Margareta Wahlström: This was a theme of the International Day for Disaster Reduction in 2011, part of our four-year Step Up Campaign which focusses on groups that can be excluded from disaster risk management despite the rich knowledge and experience they have to share. Disaster risk management requires an all-of-society engagement and empowerment. Gender considerations should inform all policies and practices and women’s leadership is to be promoted. We had an excellent debate on this issue at the recent Arab Conference on Disaster Risk Reduction and the consensus was that we need less emphasis on vulnerability and more emphasis on empowerment and capacity building.
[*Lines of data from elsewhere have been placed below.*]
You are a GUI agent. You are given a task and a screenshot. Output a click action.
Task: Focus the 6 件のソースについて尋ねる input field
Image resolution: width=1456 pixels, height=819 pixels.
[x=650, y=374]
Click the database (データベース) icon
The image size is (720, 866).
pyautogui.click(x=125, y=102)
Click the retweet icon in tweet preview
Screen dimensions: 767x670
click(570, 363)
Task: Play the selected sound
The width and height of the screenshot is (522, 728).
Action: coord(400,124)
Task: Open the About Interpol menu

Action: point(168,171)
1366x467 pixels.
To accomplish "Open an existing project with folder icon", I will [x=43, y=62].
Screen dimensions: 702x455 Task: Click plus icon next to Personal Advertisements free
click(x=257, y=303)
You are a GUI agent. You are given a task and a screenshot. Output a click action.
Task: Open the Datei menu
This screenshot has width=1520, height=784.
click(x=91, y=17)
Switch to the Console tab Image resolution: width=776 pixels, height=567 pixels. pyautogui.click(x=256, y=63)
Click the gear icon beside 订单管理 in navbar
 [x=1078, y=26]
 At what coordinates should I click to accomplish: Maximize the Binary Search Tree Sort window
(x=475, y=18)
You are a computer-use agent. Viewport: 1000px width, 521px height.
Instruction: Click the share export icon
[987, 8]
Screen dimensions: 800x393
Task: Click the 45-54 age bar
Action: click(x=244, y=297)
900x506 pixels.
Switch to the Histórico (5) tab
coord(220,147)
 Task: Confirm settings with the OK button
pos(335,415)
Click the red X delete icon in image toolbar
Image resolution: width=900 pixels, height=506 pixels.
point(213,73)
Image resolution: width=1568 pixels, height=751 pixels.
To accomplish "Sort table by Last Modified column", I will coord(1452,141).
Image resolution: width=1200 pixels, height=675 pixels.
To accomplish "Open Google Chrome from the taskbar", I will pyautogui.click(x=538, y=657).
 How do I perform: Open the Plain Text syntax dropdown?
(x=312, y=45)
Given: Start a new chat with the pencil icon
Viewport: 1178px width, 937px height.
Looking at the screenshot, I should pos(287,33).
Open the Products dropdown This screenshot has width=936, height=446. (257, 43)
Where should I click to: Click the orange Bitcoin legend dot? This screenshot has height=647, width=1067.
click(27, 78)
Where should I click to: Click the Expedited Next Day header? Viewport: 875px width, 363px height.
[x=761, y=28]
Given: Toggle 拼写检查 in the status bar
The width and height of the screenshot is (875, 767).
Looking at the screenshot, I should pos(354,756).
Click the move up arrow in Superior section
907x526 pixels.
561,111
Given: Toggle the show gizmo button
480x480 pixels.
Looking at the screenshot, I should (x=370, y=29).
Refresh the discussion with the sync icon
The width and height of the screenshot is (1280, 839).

Margareta Wahlström Special Representative of the Secretary-General For Disaster Risk Reduction
In November 2008, UN Secretary-General Mr. Ban Ki-moon announced the appointment of Margareta Wahlström as his first Special Representative for Disaster Risk Reduction. Ms. Wahlström has extensive experience in both disaster relief operations and disaster risk management, with the United Nations system and the International Federation of Red Cross and Red Crescent Societies. Her broad experience spans conflict and non-conflict emergencies, and addressing long-term issues of sustainable development.
Ms. Wahlström is also the head of UNISDR, the United Nations Office for Disaster Risk Reduction, that is the focal point in the United Nations system for the coordination of disaster reduction. Under the SRSG’s leadership, UNISDR is in charge of supporting the implementation of the “Hyogo Framework for Action 2005-2015: Building the Resilience of Nations and Communities to Disasters” throughout the world and to facilitate the process of developing a post-2015 framework for disaster risk reduction.
More information on UNISDR can be found online.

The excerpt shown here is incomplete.